As with all stars, with their own eponymous television show, Donald has a fan club. In fact, it is the biggest in the world as evidenced by the fact that it's main fan-site is called “White House dot gov”. Virtually every day it is updated with more slavish adulation from Republican Senators, Representatives, appointed officials of the executive and reporters from Fox News and others among the growing MAGA media. Most of it originates with the White House Office of Communications. Trump himself largely prefers to worship himself on his own social media platform.
As in all reality shows, very little of it is actually real. It is this which distinguishes it from other presidencies (none of which can claim to have been 100% real, of course). The president is the center of all. Everyone who can get into the Oval stands behind him looking on in poses of utter, glowing admiration. They laugh demonstratively at all of his jokes. To fail to do so is to fail to appear again in future episodes. Visiting world leaders get to sit beside rather than stand behind him and receive insults in order to establish who is the alpha male, who is the star of the show. They, too, must pose in utter admiration, regardless, or they, too, will not appear again.

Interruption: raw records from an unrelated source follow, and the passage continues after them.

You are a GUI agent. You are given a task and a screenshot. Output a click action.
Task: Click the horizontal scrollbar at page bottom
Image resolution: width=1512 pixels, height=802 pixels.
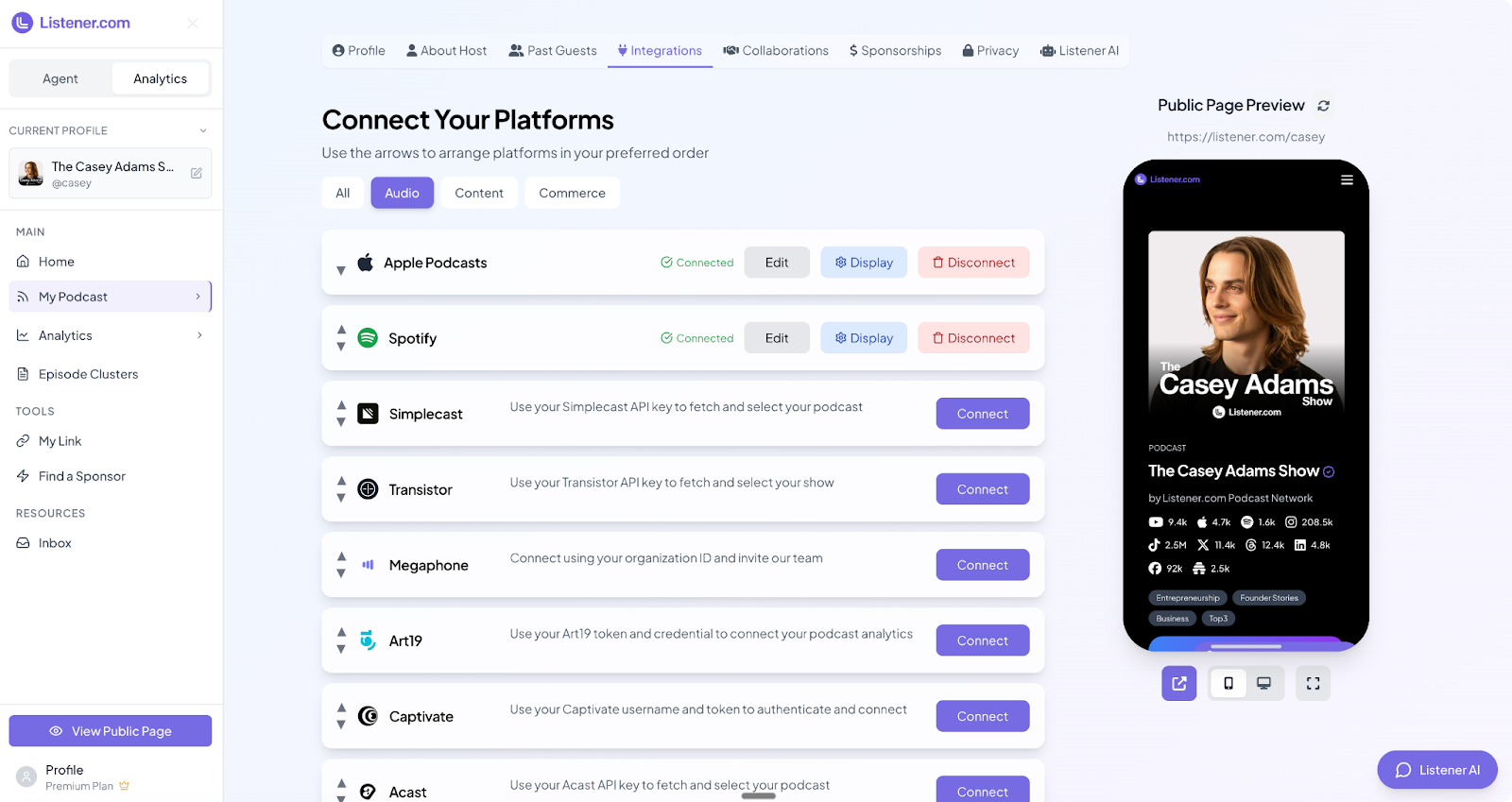tap(759, 796)
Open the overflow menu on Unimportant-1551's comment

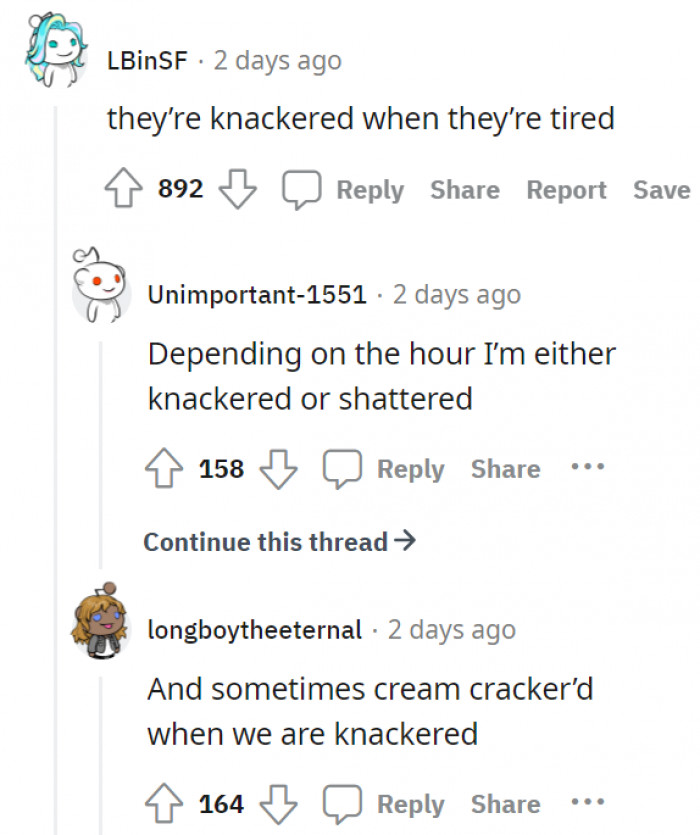point(587,468)
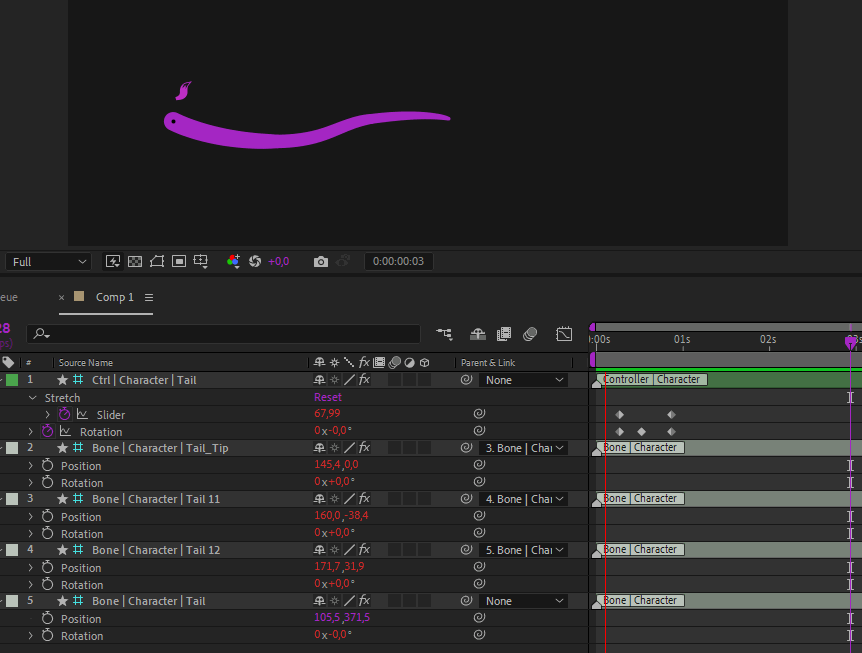Toggle the shy layers hide switch

click(478, 334)
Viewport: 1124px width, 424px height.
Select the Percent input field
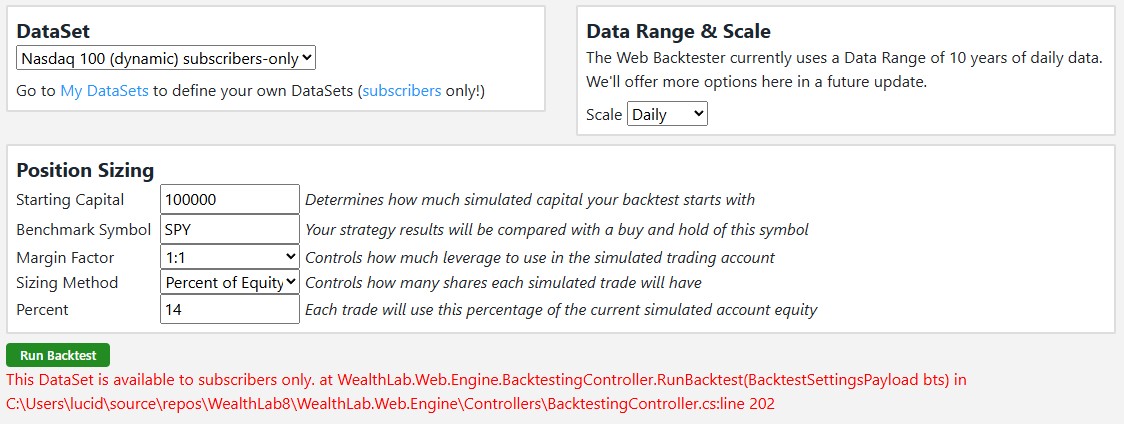[x=230, y=310]
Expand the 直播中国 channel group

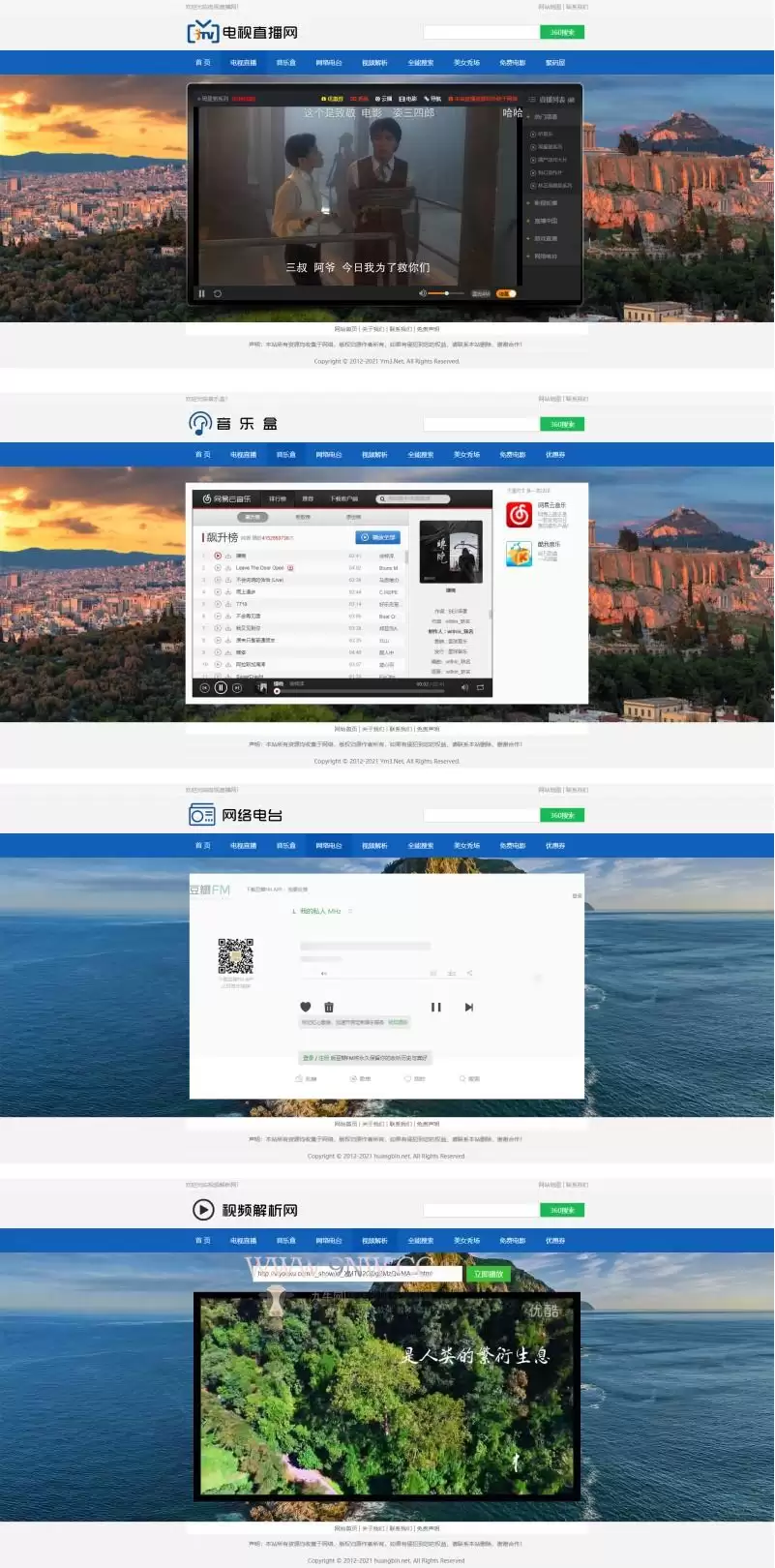click(x=545, y=221)
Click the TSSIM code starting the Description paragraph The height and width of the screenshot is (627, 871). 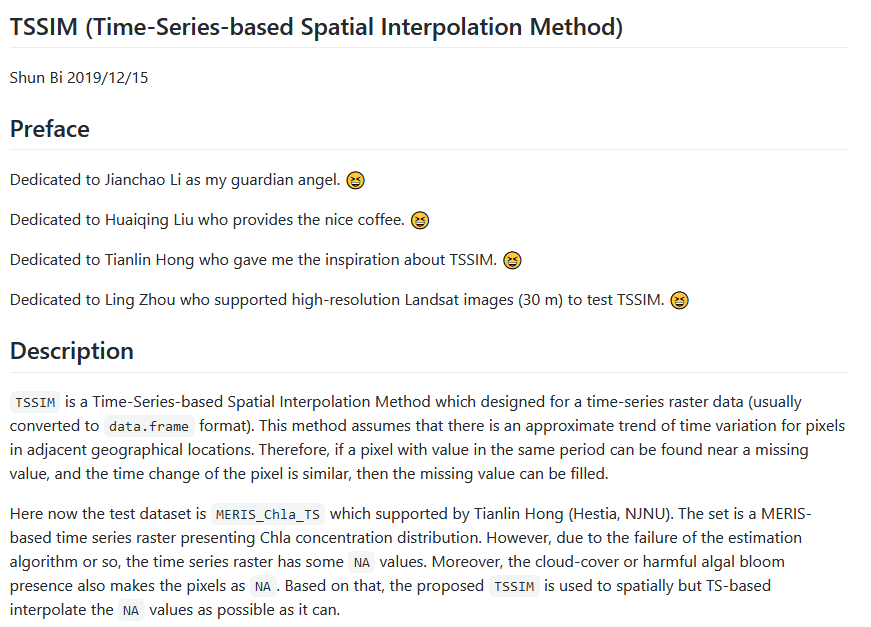coord(36,403)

Surely, Trump does know something of the details of the China deal. Two weeks earlier, on June 11th, he'd announced, on his social media account, that a handshake-deal had been finalized. In it he stressed that “Full magnets, and any necessary rare earths, will be supplied, up front, by China.” He has learned that if he says something on his reality show it becomes fact.
There is no single item more important to his success, foreign and domestic, than these rare earth minerals. Not that he has lost anything by tipping his hand. China knows it as well. For present purposes, China trade deal primarily equals rare earth minerals — the stuff the world relies upon in order to make its Smart Phones and smart bombs and fighter jets and every other kind of smart tech. Without rare earths all of our war and commercial tech will be dumb (if it is even possible to function at all) and all of China's, North Korea's, Russia's and Iran's will be smart.
For all the June 11th handshake was shaken it apparently didn't take. It seems that the rare earths were not forthcoming as Trump had expected. His top negotiator, Howard Lutnick, assures us that issue is resolved with this new deal that won't be broken like the other deal (inasmuch as there may actually have been an “other deal”).
But being reality television, it may not have mattered to the cast of the show whether there was even actually a deal. What mattered is that a deal was announced just in time to bring another episode to a victorious denouement. Trump's leadership and genius had triumphed again. Even China had crumbled before his overwhelming personal emanations.
A lack of actual rare earth delivery, however, threatened to become a physical fact that would soon force itself onto the story line. The story line was revised: “The president was furious. There had been a deal but China was failing to perform their part of the bargain.”
A new parlay is urgently requested. The Chinese government graciously agrees. Within days, Lutnick stands behind Donald Trump, glowing with admiration, as the star declares “a deal”. (Both know that the term “deal” is so vague that it can mean pretty much anything.) Something seems to have been signed which provides a pretext for the claim. So then, in reality show terms it is unquestionably a deal. The Great Deal Maker has made yet another great deal.
Other governments are calling these “frameworks,” a rather vague term, also, and one that got the president of Ukraine unceremoniously ejected from an obscure servant's door of the White House. On camera because it is a reality television show. The star has not advertised himself as “the Great Framework maker”. Being the star, he makes deals.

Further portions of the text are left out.